(Stored items)
=====
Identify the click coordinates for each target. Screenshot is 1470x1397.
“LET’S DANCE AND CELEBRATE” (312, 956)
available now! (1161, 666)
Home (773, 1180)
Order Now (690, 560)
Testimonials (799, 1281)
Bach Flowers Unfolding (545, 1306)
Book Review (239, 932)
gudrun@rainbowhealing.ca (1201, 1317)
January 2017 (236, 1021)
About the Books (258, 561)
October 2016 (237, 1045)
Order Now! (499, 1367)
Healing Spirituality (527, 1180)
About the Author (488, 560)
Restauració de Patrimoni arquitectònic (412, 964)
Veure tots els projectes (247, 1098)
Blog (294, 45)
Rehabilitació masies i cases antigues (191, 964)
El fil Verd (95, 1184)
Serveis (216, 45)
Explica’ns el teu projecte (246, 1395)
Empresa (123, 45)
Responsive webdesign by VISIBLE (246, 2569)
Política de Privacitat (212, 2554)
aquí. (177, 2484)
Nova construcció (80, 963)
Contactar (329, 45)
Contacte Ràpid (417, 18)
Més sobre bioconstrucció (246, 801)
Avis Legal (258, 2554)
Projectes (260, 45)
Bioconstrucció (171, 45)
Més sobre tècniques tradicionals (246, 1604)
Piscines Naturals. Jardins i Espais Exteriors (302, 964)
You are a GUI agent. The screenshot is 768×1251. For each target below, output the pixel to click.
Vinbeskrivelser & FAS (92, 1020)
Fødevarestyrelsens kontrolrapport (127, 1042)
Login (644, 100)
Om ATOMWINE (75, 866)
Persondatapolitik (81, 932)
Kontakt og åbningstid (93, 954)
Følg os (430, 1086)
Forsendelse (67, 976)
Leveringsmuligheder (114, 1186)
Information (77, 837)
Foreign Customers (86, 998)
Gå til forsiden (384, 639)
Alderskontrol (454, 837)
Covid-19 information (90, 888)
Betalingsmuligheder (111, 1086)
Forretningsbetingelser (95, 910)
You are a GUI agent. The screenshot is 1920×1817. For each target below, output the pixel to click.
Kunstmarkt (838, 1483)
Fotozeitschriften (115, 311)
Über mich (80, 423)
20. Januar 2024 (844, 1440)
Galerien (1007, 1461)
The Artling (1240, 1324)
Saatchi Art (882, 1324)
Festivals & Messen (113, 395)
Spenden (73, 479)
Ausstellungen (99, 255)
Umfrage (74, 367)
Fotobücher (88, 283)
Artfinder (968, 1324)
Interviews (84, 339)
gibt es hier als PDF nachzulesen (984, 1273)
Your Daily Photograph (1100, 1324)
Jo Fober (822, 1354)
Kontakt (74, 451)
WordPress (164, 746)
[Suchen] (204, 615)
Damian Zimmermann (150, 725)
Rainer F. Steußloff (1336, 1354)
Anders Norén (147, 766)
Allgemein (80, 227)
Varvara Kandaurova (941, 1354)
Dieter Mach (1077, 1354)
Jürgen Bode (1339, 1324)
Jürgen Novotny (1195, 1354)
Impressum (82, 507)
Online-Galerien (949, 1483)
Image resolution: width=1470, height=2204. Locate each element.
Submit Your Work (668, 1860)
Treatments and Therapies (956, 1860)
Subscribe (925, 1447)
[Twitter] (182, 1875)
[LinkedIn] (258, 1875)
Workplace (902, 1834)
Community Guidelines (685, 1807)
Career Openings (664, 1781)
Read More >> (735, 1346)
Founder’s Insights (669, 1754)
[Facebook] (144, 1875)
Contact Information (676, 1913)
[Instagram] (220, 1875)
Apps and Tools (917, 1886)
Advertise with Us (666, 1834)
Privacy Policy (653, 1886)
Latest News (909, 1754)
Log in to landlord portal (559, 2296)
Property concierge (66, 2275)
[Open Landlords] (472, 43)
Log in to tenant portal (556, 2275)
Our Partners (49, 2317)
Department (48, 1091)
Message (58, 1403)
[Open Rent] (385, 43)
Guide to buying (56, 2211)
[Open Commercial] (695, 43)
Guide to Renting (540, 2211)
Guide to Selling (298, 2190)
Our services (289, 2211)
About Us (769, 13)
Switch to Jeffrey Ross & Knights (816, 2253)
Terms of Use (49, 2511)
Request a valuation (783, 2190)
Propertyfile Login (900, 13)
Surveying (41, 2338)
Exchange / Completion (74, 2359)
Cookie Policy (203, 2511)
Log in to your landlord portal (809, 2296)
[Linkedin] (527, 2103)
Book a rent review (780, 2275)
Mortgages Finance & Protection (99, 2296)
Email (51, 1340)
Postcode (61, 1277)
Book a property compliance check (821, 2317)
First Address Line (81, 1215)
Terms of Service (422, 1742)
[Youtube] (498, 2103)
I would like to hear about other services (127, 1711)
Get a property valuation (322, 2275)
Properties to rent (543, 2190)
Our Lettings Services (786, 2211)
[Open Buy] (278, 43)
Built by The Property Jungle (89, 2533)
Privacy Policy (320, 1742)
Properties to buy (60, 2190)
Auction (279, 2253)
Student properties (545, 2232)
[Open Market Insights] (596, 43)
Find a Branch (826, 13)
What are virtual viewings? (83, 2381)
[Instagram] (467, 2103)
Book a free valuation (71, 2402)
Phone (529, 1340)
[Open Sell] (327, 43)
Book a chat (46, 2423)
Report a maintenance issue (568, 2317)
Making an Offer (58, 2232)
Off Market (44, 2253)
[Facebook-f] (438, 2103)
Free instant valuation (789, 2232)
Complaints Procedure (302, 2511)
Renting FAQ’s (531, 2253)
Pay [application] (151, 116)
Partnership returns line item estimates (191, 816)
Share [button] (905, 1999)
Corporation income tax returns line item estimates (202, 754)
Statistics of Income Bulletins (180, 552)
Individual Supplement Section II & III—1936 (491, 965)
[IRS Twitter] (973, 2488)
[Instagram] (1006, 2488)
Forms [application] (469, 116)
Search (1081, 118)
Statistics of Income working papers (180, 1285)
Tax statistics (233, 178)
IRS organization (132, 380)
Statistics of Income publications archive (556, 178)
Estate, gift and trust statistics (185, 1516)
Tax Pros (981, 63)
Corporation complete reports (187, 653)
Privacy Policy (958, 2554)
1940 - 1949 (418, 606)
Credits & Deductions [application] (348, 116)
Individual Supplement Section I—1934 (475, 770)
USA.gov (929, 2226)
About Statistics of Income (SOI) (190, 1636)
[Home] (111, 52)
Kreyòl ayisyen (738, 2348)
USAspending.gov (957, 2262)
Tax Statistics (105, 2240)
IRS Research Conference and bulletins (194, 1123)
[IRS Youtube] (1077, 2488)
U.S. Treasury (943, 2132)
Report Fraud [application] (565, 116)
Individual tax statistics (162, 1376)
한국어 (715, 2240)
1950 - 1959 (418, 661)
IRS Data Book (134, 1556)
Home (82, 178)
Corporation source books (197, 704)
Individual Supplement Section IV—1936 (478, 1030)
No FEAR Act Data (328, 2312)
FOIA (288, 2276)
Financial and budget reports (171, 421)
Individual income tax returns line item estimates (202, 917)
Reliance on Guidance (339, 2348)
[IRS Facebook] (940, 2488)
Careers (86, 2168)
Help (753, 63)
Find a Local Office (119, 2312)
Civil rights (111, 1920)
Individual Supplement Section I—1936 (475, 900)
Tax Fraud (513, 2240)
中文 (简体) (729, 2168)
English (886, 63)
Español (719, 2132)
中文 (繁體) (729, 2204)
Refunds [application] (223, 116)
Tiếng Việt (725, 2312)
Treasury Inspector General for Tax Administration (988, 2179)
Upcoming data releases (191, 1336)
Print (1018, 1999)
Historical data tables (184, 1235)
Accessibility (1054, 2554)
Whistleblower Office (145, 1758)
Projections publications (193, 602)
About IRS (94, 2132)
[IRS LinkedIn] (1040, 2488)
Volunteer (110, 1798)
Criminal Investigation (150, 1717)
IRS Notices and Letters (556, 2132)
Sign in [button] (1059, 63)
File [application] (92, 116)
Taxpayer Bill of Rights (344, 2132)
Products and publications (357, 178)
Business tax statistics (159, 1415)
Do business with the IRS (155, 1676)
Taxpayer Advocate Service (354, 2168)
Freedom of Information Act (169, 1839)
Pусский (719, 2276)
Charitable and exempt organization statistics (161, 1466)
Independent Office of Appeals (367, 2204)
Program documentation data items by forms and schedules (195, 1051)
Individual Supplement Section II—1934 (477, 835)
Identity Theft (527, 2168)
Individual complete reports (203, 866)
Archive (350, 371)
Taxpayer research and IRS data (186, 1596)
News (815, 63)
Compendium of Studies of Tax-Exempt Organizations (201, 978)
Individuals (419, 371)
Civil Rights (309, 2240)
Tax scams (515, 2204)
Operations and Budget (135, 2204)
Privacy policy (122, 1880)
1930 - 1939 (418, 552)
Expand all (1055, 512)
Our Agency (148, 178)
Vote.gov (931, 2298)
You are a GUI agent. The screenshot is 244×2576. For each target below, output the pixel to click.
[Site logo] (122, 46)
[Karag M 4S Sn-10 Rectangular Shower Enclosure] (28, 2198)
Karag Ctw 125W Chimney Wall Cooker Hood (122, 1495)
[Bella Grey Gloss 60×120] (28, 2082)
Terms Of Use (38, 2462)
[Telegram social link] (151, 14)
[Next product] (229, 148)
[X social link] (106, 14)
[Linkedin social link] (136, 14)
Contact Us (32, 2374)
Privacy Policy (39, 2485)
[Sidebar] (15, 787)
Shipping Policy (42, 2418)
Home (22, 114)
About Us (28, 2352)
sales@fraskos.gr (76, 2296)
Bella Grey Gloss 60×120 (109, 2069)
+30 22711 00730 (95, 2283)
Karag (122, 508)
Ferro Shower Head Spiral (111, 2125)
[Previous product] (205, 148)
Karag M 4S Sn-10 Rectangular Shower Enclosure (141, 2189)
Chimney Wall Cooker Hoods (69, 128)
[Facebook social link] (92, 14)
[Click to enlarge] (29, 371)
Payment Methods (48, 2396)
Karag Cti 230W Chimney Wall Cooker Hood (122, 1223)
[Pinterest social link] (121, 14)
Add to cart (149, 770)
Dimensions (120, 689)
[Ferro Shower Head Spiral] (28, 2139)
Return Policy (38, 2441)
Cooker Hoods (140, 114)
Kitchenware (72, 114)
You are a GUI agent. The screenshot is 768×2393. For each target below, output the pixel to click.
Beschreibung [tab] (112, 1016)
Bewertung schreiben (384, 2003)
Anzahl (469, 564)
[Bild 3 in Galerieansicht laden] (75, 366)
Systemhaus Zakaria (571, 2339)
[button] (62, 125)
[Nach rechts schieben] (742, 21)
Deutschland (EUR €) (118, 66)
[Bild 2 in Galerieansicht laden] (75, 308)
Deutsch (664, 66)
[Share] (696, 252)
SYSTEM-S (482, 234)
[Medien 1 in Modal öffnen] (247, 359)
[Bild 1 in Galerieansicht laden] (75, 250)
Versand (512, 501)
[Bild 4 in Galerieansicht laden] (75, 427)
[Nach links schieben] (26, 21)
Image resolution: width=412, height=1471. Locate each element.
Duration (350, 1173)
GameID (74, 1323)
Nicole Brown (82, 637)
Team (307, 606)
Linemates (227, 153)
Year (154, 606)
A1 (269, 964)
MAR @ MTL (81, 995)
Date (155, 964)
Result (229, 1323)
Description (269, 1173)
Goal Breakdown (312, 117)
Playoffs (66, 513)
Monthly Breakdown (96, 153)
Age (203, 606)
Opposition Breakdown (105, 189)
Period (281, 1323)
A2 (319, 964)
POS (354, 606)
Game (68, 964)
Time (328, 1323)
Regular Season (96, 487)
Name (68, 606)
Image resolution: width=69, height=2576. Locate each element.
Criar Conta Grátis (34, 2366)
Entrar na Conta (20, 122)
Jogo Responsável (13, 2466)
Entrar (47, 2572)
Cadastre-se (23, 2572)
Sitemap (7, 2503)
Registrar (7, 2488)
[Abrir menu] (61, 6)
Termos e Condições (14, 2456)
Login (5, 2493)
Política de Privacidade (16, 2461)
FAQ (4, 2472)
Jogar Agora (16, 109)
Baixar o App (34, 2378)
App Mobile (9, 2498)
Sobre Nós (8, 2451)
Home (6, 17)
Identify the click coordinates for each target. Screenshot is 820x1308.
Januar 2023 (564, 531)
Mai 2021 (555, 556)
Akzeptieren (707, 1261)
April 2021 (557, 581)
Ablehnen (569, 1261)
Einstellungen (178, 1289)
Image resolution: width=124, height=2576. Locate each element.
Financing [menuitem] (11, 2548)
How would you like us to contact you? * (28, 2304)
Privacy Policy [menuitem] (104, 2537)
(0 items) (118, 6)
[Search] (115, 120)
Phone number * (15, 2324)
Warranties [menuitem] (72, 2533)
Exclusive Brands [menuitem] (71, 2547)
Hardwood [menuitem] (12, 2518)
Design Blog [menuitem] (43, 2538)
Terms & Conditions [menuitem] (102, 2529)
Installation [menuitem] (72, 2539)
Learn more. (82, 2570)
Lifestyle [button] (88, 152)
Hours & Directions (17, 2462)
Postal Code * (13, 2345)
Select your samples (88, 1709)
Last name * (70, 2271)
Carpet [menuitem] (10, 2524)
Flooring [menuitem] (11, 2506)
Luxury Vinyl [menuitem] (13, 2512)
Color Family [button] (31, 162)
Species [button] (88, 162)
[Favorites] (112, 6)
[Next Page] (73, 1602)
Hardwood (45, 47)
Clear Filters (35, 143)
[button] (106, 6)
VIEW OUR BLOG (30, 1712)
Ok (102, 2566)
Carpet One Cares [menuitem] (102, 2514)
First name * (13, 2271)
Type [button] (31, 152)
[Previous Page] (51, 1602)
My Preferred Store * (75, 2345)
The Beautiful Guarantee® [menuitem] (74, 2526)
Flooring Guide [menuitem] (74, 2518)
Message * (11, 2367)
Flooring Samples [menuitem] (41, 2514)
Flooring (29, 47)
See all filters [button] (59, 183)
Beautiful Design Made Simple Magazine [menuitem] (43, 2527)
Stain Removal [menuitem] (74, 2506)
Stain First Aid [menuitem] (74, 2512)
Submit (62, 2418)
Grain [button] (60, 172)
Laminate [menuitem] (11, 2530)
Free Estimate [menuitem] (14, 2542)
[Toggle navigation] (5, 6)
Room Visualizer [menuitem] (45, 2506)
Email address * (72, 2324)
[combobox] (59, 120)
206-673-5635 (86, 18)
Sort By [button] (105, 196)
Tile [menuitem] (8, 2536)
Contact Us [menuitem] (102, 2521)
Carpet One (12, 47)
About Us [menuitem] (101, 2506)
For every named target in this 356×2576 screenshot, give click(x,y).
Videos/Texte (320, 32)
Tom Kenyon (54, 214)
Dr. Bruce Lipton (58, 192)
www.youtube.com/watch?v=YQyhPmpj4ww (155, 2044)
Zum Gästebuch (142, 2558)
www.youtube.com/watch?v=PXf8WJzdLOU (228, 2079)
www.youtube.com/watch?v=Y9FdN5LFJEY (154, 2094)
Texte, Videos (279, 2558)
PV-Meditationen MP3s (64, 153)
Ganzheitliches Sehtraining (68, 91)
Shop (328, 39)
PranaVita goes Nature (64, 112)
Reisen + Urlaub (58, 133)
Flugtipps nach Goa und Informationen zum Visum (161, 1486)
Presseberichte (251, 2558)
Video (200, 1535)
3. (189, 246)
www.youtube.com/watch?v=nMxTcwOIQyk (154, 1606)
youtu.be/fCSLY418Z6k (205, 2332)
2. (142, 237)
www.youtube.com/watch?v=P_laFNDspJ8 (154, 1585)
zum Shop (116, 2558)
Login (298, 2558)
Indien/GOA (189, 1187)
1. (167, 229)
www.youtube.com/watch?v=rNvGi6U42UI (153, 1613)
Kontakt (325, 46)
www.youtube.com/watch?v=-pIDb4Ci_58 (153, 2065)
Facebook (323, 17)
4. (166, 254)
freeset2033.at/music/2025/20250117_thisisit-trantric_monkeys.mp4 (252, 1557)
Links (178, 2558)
=====
=== INSTRUCTIONS TO FOLLOW ===
Restate word for word the entries above, starting at the line with "[IRS LinkedIn] (1040, 2488)" and ending at the line with "Kitchenware (72, 114)", inclusive, and no others.

=== TASK OUTPUT ===
[IRS LinkedIn] (1040, 2488)
Volunteer (110, 1798)
Criminal Investigation (150, 1717)
IRS Notices and Letters (556, 2132)
Sign in [button] (1059, 63)
File [application] (92, 116)
Taxpayer Bill of Rights (344, 2132)
Products and publications (357, 178)
Business tax statistics (159, 1415)
Do business with the IRS (155, 1676)
Taxpayer Advocate Service (354, 2168)
Freedom of Information Act (169, 1839)
Pусский (719, 2276)
Charitable and exempt organization statistics (161, 1466)
Independent Office of Appeals (367, 2204)
Program documentation data items by forms and schedules (195, 1051)
Individual Supplement Section II—1934 (477, 835)
Identity Theft (527, 2168)
Individual complete reports (203, 866)
Archive (350, 371)
Taxpayer research and IRS data (186, 1596)
News (815, 63)
Compendium of Studies of Tax-Exempt Organizations (201, 978)
Individuals (419, 371)
Civil Rights (309, 2240)
Tax scams (515, 2204)
Operations and Budget (135, 2204)
Privacy policy (122, 1880)
1930 - 1939 (418, 552)
Expand all (1055, 512)
Our Agency (148, 178)
Vote.gov (931, 2298)
You are a GUI agent. The screenshot is 244×2576. For each target below, output the pixel to click.
[Site logo] (122, 46)
[Karag M 4S Sn-10 Rectangular Shower Enclosure] (28, 2198)
Karag Ctw 125W Chimney Wall Cooker Hood (122, 1495)
[Bella Grey Gloss 60×120] (28, 2082)
Terms Of Use (38, 2462)
[Telegram social link] (151, 14)
[Next product] (229, 148)
[X social link] (106, 14)
[Linkedin social link] (136, 14)
Contact Us (32, 2374)
Privacy Policy (39, 2485)
[Sidebar] (15, 787)
Shipping Policy (42, 2418)
Home (22, 114)
About Us (28, 2352)
sales@fraskos.gr (76, 2296)
Bella Grey Gloss 60×120 (109, 2069)
+30 22711 00730 (95, 2283)
Karag (122, 508)
Ferro Shower Head Spiral (111, 2125)
[Previous product] (205, 148)
Karag M 4S Sn-10 Rectangular Shower Enclosure (141, 2189)
Chimney Wall Cooker Hoods (69, 128)
[Facebook social link] (92, 14)
[Click to enlarge] (29, 371)
Payment Methods (48, 2396)
Karag Cti 230W Chimney Wall Cooker Hood (122, 1223)
[Pinterest social link] (121, 14)
Add to cart (149, 770)
Dimensions (120, 689)
[Ferro Shower Head Spiral] (28, 2139)
Return Policy (38, 2441)
Cooker Hoods (140, 114)
Kitchenware (72, 114)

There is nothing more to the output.